After that, Fauja had emigrated from the Punjab to live with another son in Ilford, east London, where he took up running. He had done a 20km race but, unclear of the difference between metric and imperial measurements, assumed the marathon was 6,000 metres further, not more than twice the distance. Still, when this was explained, he was undaunted.

“I felt he was different to anyone I’d trained,” Harmander said. “He had a glint in his eyes.”

Fauja kept challenging his coach to make him run farther. Five months later in 2000, Fauja was on the starting line in Greenwich Park to run for the neonatal charity Bliss. Harmander said: “It would be the oldest running for the youngest.”

In fact, he wasn’t quite the oldest – an American was three months older. Fauja easily beat him in 6hr 54min. It began a remarkable marathon career in which he raced in New York City and Toronto, which he completed in 5hr 40min in 2003, and six times in London.

“The first 20 miles are not difficult,” he said. “For the last six, I run while talking to God.”

In his last race in London, soon after his 101st birthday, he was one of only seven in the field aged over 80. Wearing an orange turban and waving two Union Jacks, he crossed the line in 7hr 49min. Dave Bedford, the former Olympic runner, said Fauja was one of the most memorable athletes in his time as the London race director.

“It was amazing he ran his first marathon at almost 90 and astounding that he was still moving well at 100,” Bedford said. “I’d just be happy to be able to stagger to the pub at that age.”

Fauja was born in 1911 in the village of Beas Pind in the north-western Indian state of Punjab. He did not walk until he was five and was nicknamed Danda, meaning “stick”, because of how he supported himself on weak legs. Though he ran as a young man, it was only after he moved to Britain in the 1990s that he started to challenge pensioners to race. He said: “If they looked healthy, I’d extend the distance.”

__Material provided__
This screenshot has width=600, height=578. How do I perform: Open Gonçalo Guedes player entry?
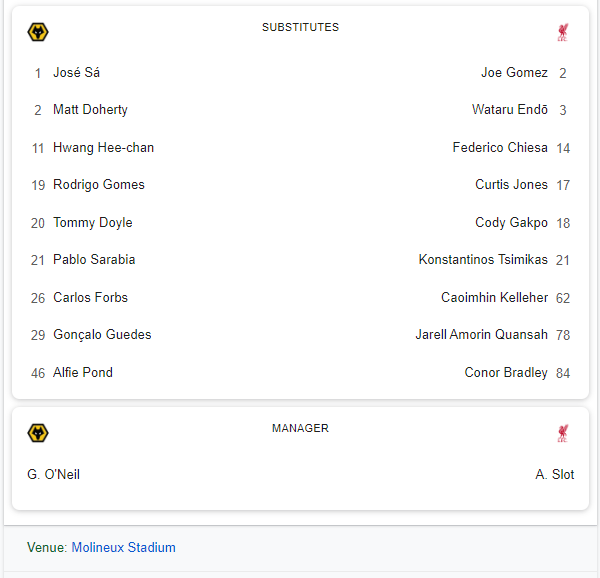click(x=102, y=334)
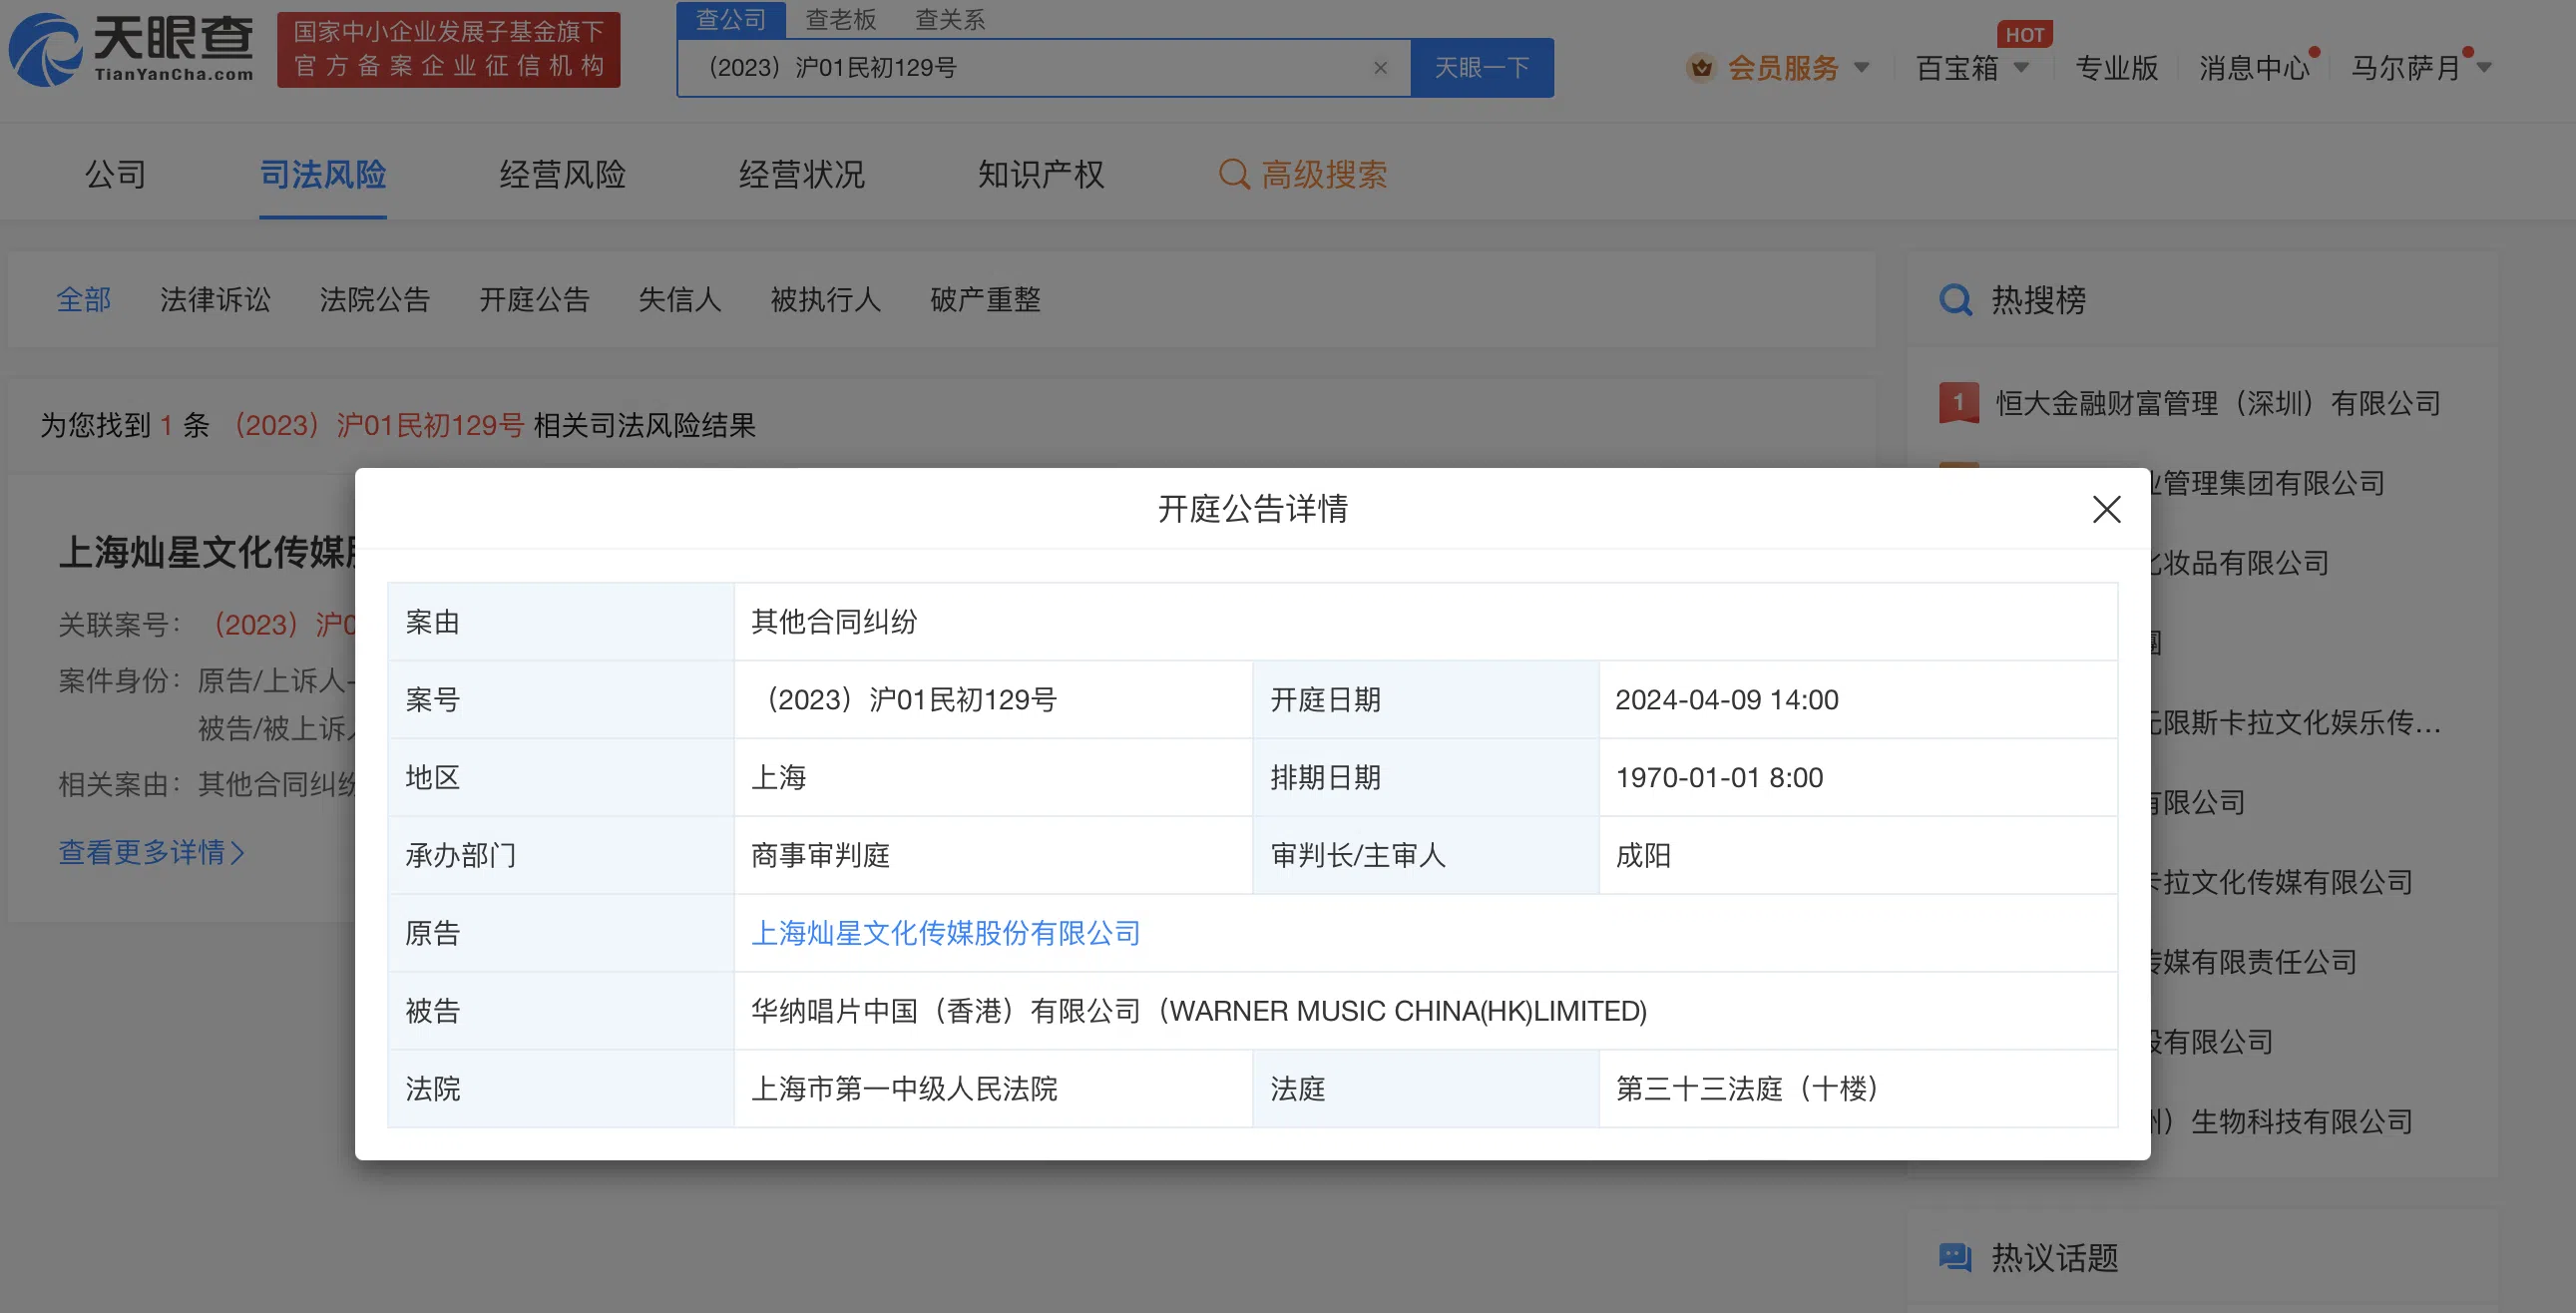Expand the 会员服务 dropdown arrow

[1861, 68]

__What this exercise asks__
1. According to the text about Fauja's running, why was he nicknamed Danda as a child?
2. In the text about Fauja's running, what time did he record in the Toronto race in 2003?
Work only from the text about Fauja's running.

__Results__
1. He was called Danda, meaning "stick," because of how he supported himself on weak legs. He did not walk until he was five.

2. 5hr 40min.